When to use DAG (Directed Acyclic Graph) in programming?

Question

I recently found a framework named ecto.

In this framework, a basic component named "plasm", which is the ecto Directed Acyclic Graph.In ecto, plasm can be operated by ecto scheduler.

I am wondering what's the advantage of this mechanism, and in what other situations can we exploit the concept of DAG?

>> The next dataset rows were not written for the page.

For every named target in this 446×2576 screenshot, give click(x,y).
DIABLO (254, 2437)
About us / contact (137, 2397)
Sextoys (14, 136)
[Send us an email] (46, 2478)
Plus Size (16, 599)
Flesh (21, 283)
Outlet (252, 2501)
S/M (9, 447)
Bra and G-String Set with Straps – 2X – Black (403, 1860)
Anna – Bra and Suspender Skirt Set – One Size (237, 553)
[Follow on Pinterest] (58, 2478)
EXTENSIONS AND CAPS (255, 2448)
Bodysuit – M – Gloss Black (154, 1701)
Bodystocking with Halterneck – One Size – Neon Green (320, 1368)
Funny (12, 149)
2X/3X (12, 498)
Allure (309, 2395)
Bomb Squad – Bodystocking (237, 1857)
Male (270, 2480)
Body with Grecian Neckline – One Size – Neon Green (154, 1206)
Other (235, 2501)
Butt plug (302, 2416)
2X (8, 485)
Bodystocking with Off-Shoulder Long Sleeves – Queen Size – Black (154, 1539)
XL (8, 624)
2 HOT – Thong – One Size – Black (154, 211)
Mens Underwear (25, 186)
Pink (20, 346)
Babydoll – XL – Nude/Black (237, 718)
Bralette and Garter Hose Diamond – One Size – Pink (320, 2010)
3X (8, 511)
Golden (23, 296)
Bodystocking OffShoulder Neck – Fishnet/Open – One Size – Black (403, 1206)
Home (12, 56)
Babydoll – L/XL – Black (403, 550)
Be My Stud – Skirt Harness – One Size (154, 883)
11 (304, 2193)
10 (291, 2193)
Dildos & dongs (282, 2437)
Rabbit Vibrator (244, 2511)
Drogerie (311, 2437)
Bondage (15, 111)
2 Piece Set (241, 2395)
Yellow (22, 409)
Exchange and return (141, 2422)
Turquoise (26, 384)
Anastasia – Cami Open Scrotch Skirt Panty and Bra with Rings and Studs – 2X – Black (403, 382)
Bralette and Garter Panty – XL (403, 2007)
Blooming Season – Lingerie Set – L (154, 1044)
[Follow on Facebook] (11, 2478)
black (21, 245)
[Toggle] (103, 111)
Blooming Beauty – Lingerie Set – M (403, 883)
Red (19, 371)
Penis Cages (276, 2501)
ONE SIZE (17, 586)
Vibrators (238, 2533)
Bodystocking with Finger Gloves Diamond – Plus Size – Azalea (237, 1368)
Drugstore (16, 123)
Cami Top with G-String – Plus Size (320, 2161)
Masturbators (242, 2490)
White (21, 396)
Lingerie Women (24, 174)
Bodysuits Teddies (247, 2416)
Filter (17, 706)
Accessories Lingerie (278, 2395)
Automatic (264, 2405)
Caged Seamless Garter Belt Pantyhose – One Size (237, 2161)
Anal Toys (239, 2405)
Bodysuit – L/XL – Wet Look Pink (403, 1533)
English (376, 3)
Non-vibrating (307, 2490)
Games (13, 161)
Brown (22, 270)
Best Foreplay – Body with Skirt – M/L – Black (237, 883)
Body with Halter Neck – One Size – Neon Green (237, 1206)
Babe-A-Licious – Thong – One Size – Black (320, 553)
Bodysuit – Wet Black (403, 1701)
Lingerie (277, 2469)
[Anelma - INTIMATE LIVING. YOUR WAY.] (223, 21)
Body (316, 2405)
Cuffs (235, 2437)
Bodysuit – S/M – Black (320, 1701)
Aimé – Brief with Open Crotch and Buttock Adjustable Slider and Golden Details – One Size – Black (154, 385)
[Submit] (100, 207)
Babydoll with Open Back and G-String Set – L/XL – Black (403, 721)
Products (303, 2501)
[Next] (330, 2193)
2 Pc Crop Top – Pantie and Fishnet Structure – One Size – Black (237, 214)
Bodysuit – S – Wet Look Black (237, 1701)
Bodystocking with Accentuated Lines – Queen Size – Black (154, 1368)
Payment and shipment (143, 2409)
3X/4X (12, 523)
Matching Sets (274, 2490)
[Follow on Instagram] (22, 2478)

Most Source Control Management Systems implement the revisions as a DAG. — Oded, Oct 28 '12 at 16:40
[Planning](http://en.wikipedia.org/wiki/Automated_planning_and_scheduling) is a whole branch of problems that deals with DAG **a lot**. — TC1, Oct 29 '12 at 09:00
Many things that get represented as trees, should *really* be represented as DAGs when keeping in mind the strange-yet-still-somewhat-common edge cases. — Joachim Sauer, Oct 29 '12 at 13:00

Md Mahbubur Rahman · Accepted Answer · 2013-02-10T15:15:09.740

32

Nice Question.

Code may be represented by a DAG describing the inputs and outputs of each of the arithmetic operations performed within the code; this representation allows the compiler to perform common subexpression elimination efficiently.
Most Source Control Management Systems implement the revisions as a DAG.
Several Programming languages describe systems of values that are related to each other by a directed acyclic graph. When one value changes, its successors are recalculated; each value is evaluated as a function of its predecessors in the DAG.
DAG are handy in detecting deadlocks as they illustrate the dependencies amongst a set of processes and resources.
In many randomized algorithms in computational geometry, the algorithm maintains a history DAG representing features of some geometric construction that have been replaced by later finer-scale features; point location queries may be answered, as for the above two data structures, by following paths in this DAG.
Once we have the DAG in memory, we can write algorithms to calculate the maximum execution time of the entire set.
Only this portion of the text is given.